TASK OBJECTIVE ->
Copy word for word the lines in the records below, starting at the line with "This screenshot has height=387, width=390." and ending at the line with "Task: Select the minutes field showing 00". Skip the pictures.

(Saved data entries)
+-------+

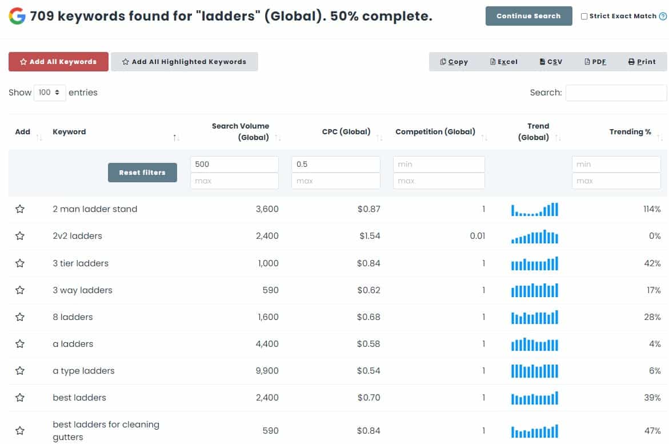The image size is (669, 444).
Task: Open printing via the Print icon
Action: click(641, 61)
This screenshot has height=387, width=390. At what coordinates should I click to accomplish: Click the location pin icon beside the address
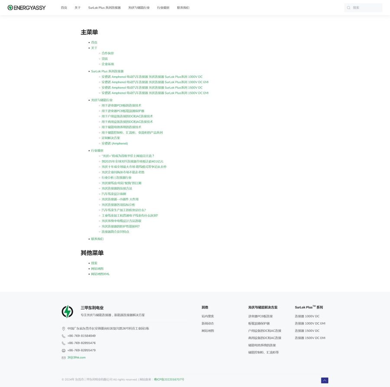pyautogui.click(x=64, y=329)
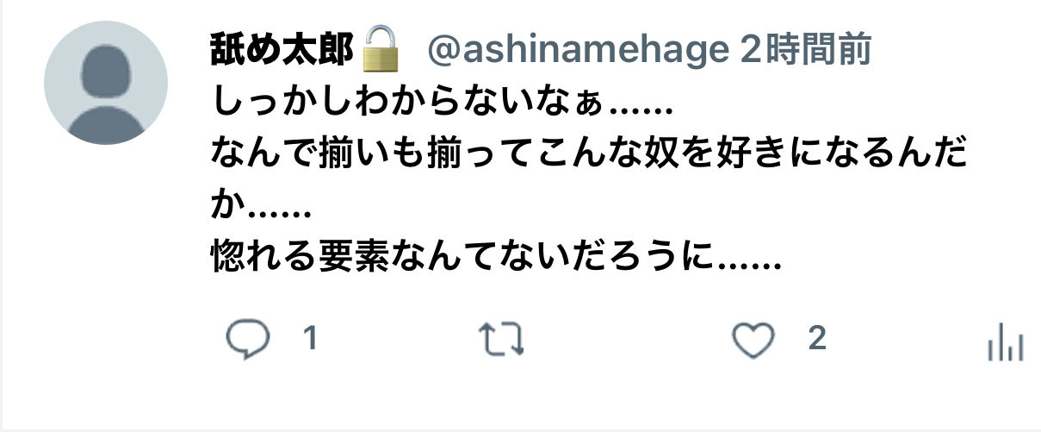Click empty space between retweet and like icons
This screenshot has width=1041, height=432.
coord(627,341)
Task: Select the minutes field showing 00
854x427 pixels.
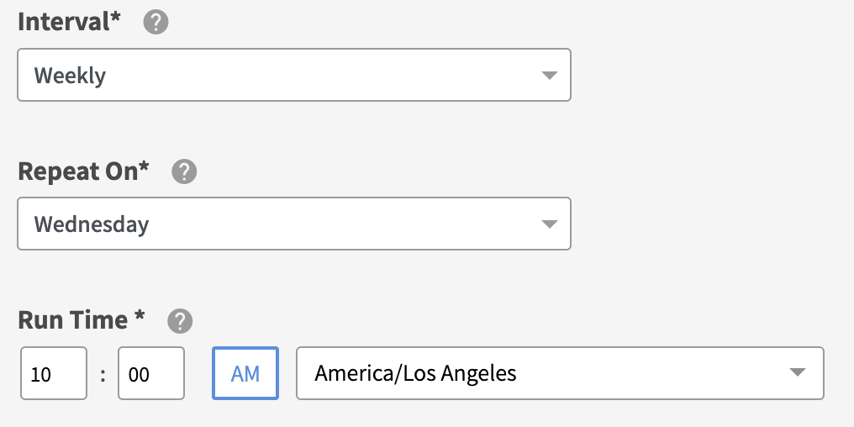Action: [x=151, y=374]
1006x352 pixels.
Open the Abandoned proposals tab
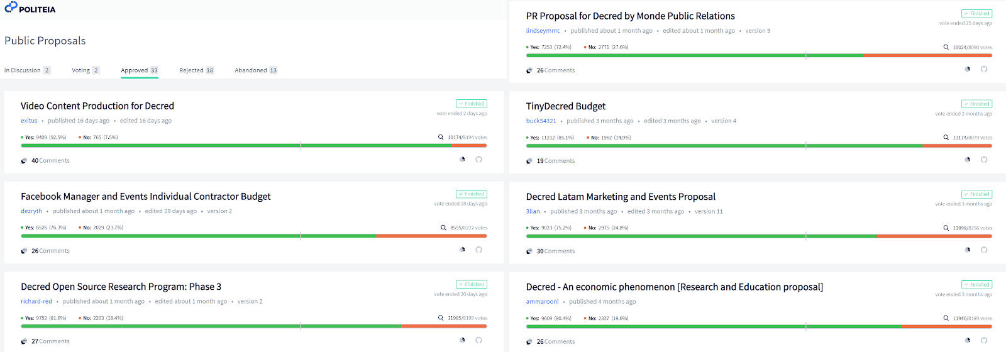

+-------+

WRITTEN SOLUTION ->
This screenshot has height=387, width=390. At what coordinates should I click to accomplish: Click the location pin icon beside the address
pyautogui.click(x=64, y=329)
Click empty space between retweet and like icons
This screenshot has width=1041, height=432.
coord(627,341)
Task: Select the minutes field showing 00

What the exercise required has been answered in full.